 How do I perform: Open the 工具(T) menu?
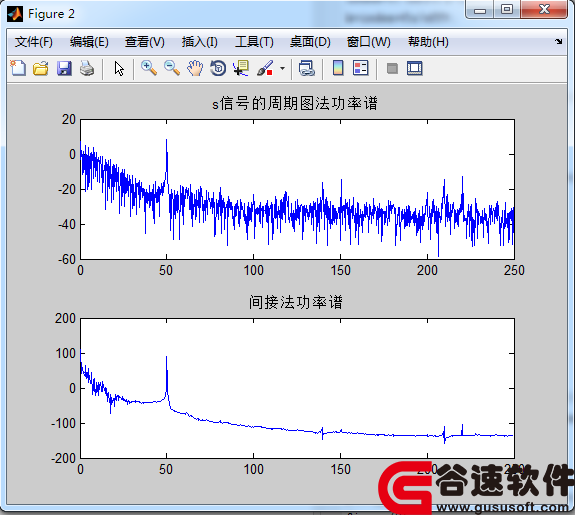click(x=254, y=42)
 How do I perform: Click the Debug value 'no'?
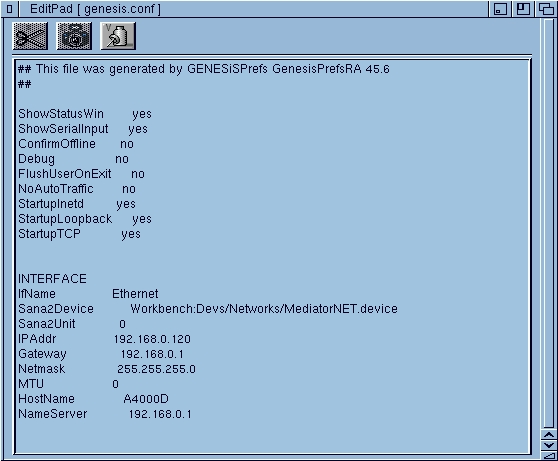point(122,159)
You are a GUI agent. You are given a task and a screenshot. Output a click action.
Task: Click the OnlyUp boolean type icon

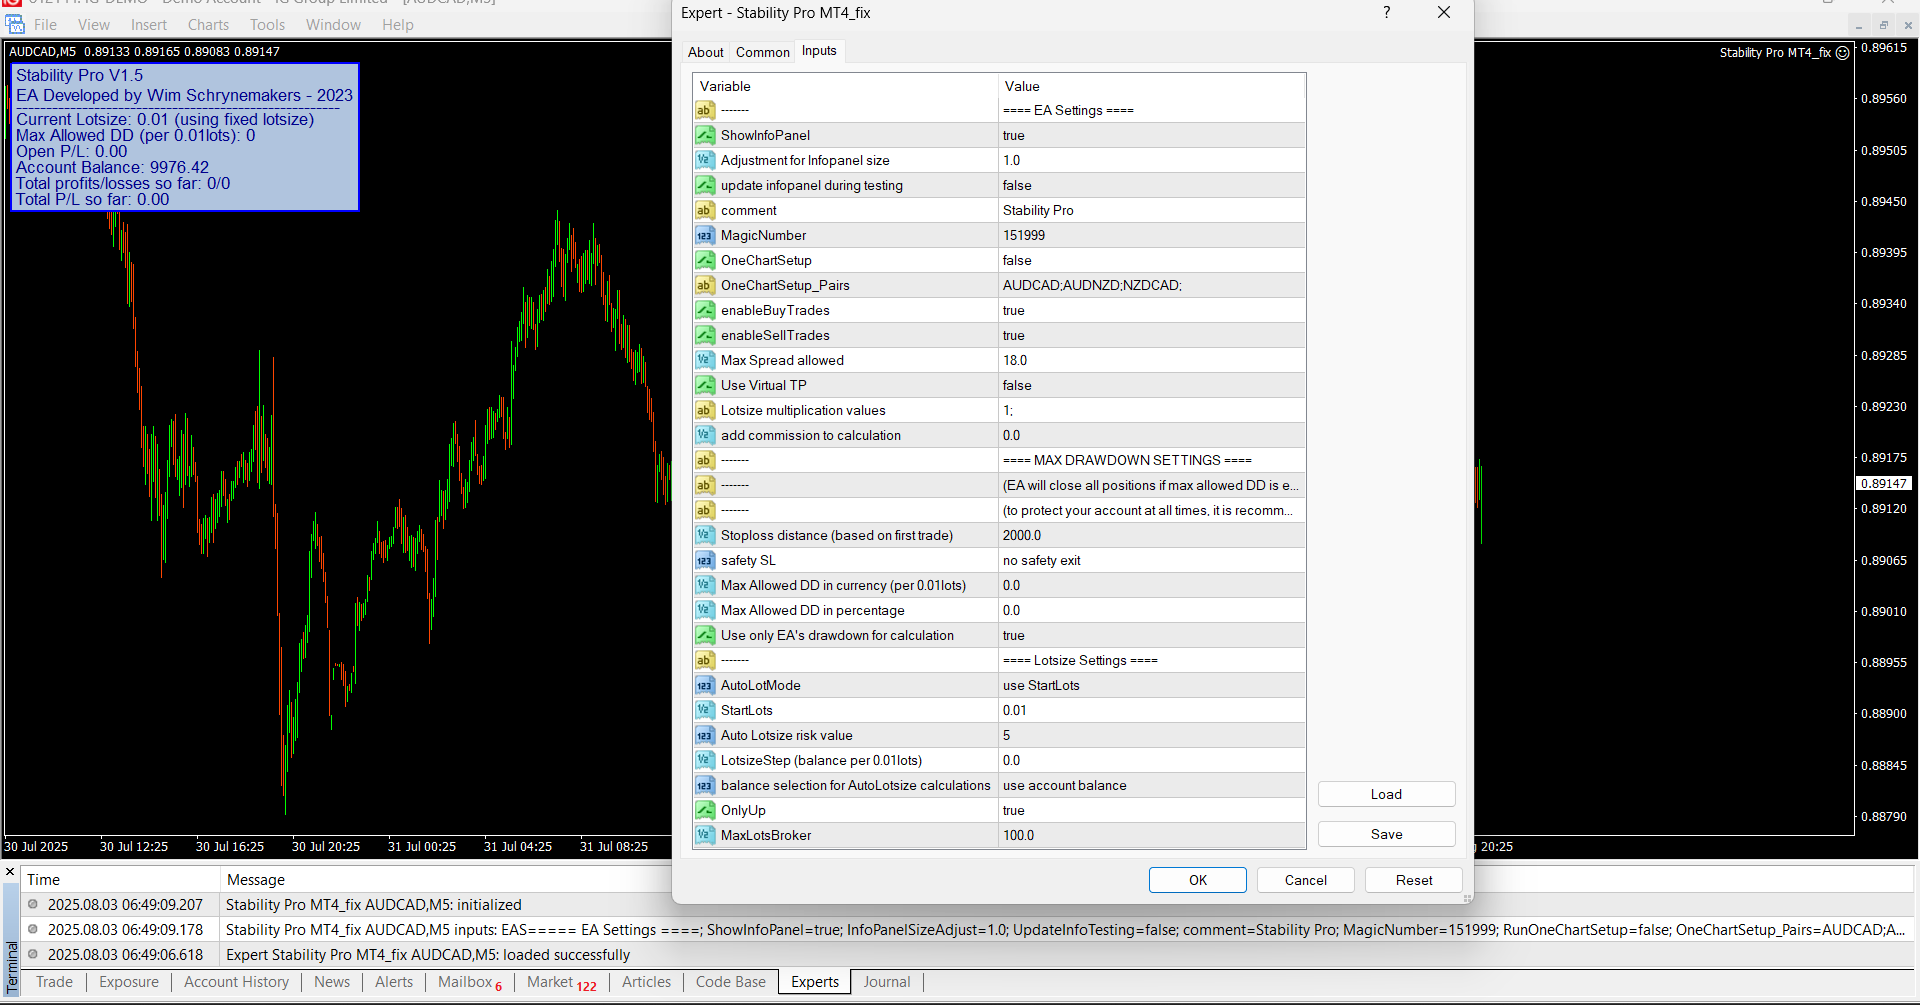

____

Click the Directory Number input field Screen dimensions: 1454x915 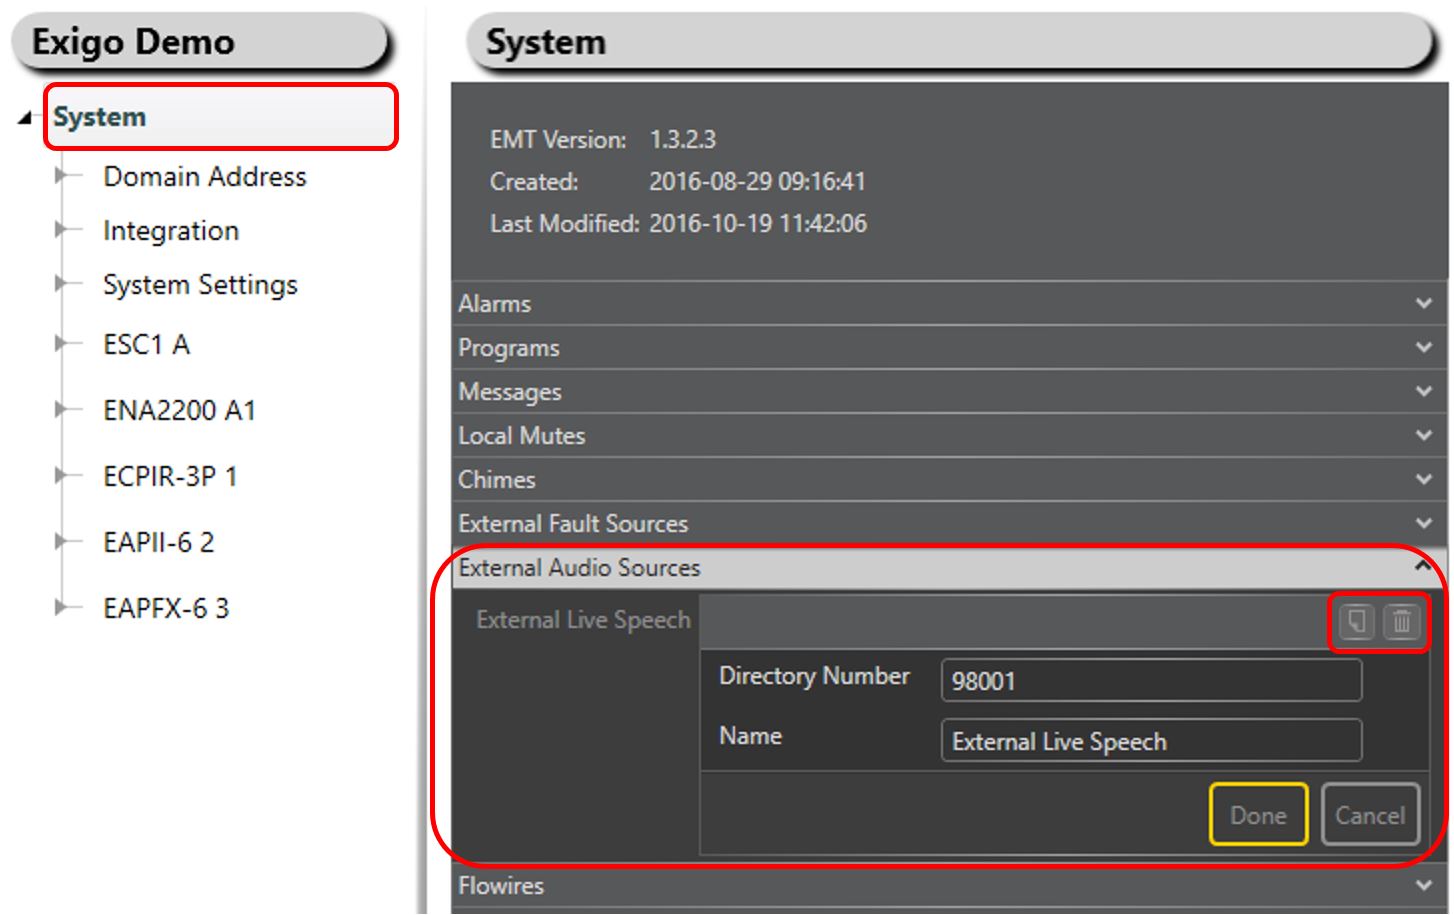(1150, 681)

____

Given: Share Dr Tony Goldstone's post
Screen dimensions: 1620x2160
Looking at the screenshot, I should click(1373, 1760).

____

• _TASK DETAILS_
Output should consist of the lines above from the one with "How do I perform: Open the 工具(T) menu?" down to the one with "Task: Click the OnlyUp boolean type icon", exact and without pictures.

• _RESPONSE_
 How do I perform: Open the 工具(T) menu?
click(x=254, y=42)
 How do I perform: Click the Debug value 'no'?
point(122,159)
You are a GUI agent. You are given a task and a screenshot. Output a click action.
Task: Click the OnlyUp boolean type icon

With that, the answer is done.